[Given records]:

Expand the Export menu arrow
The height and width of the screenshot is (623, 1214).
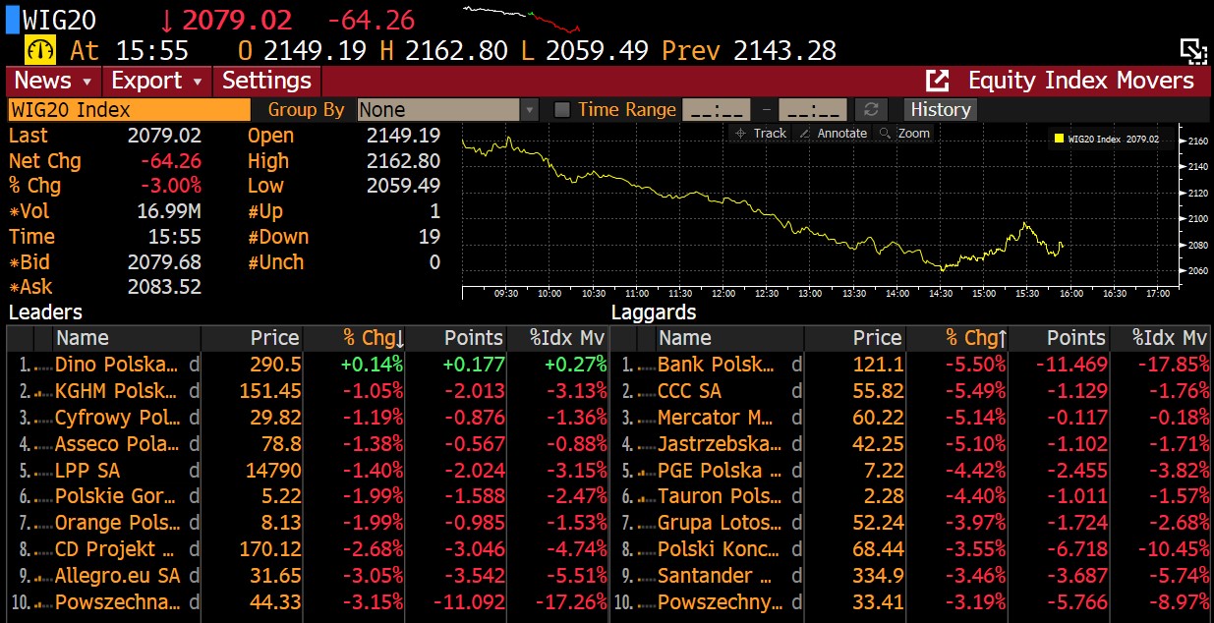(198, 82)
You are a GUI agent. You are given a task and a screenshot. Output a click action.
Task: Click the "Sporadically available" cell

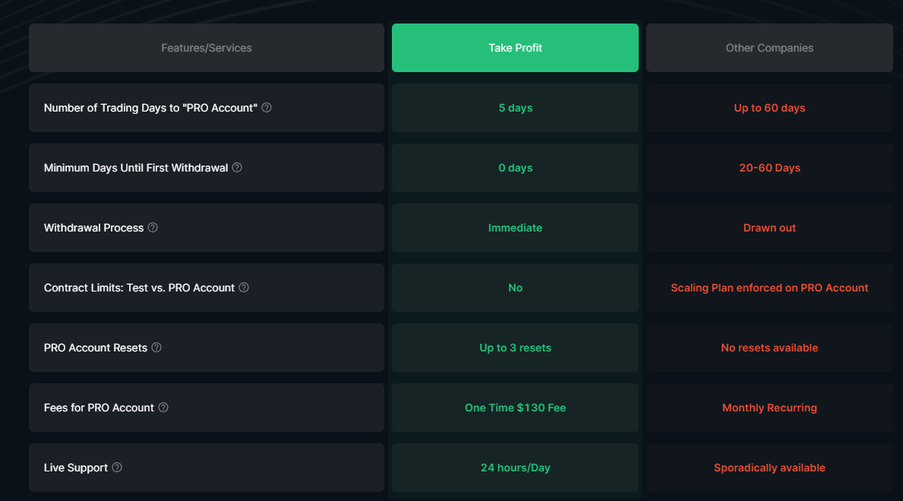pos(769,468)
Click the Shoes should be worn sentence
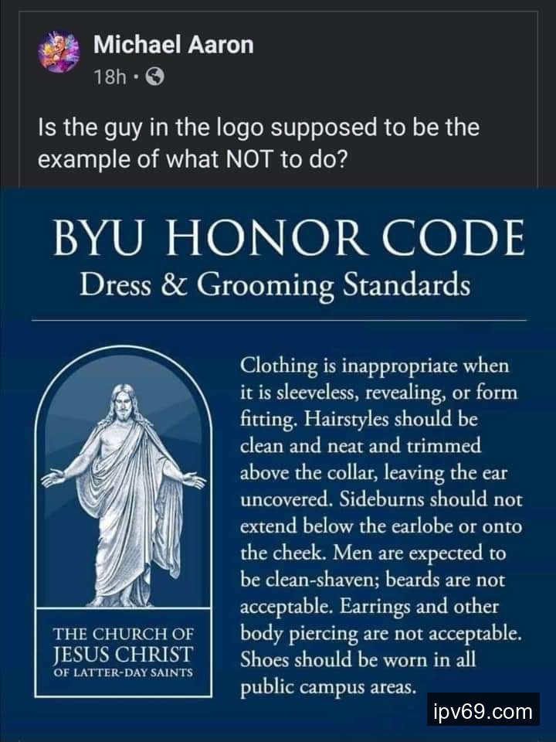Image resolution: width=556 pixels, height=742 pixels. [x=358, y=672]

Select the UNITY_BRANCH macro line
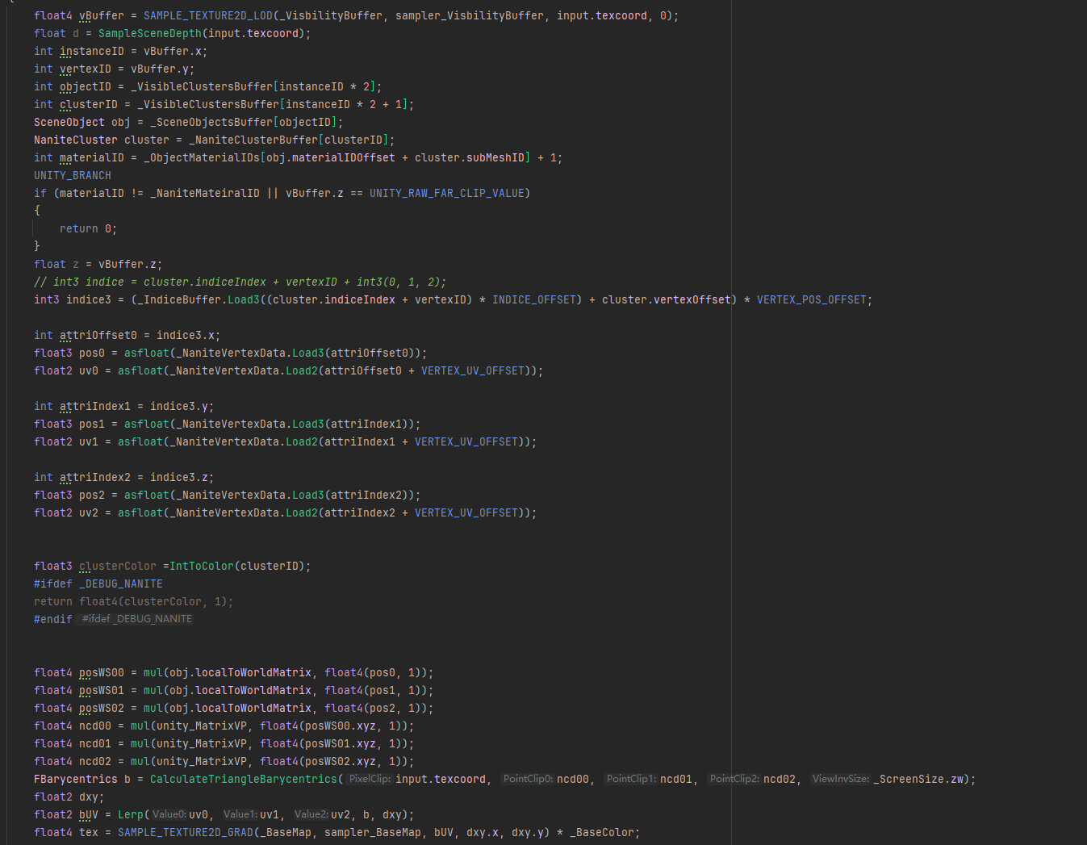coord(73,175)
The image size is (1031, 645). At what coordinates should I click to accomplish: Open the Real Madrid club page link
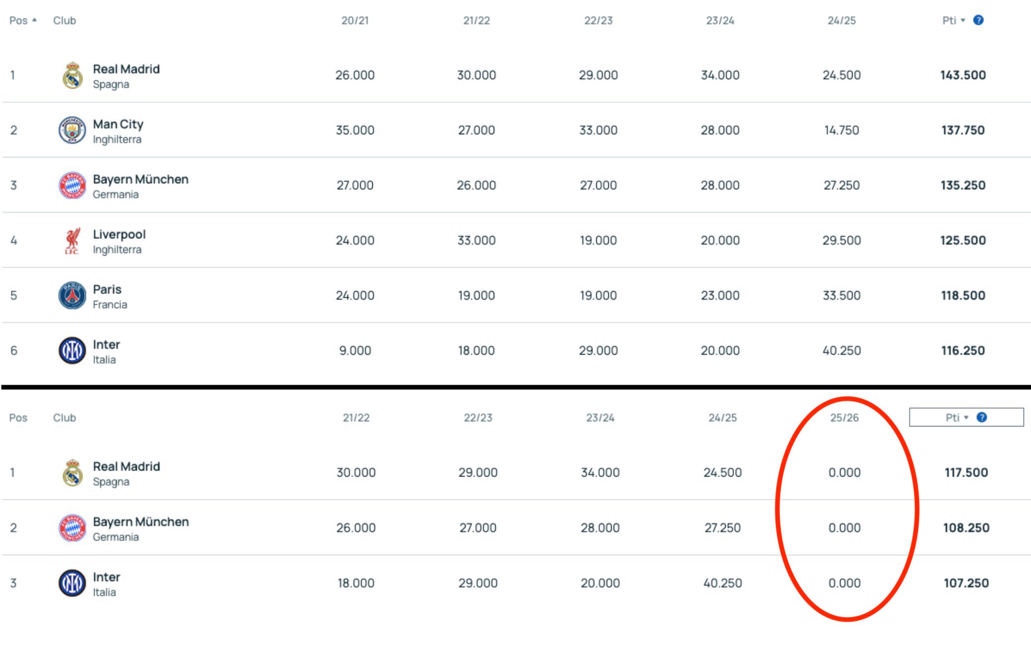click(126, 69)
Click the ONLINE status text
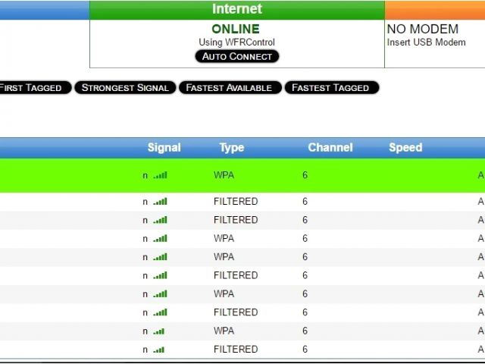Viewport: 485px width, 364px height. click(236, 30)
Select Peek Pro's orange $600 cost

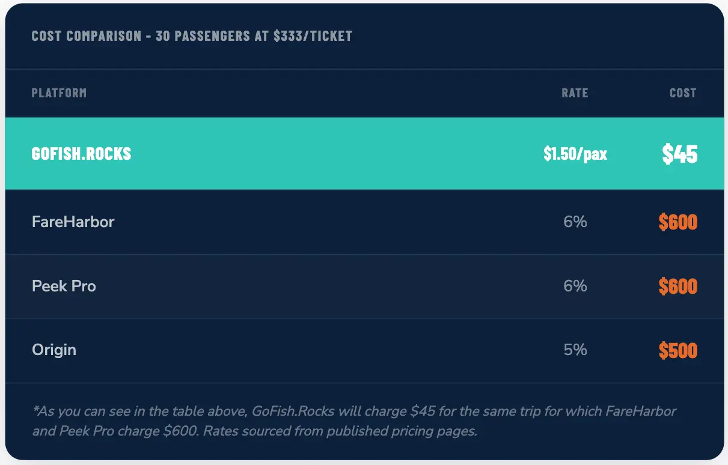[678, 287]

[Required work]: Quote the records in their entirety, keeping the wording exact and excluding pictures.

[Worked solution]:
Expand the Export menu arrow
The height and width of the screenshot is (623, 1214).
(198, 82)
You are a GUI agent. You are given a task and a screenshot. Output a click action.
Task: Click the "Sporadically available" cell

pos(769,468)
Click the Shoes should be worn sentence
Image resolution: width=556 pixels, height=742 pixels. [x=358, y=672]

Select the UNITY_BRANCH macro line
coord(73,175)
The image size is (1031, 645). At what coordinates should I click to accomplish: Open the Real Madrid club page link
click(126, 69)
Click the ONLINE status text
Viewport: 485px width, 364px height. click(236, 30)
Select Peek Pro's orange $600 cost

[678, 287]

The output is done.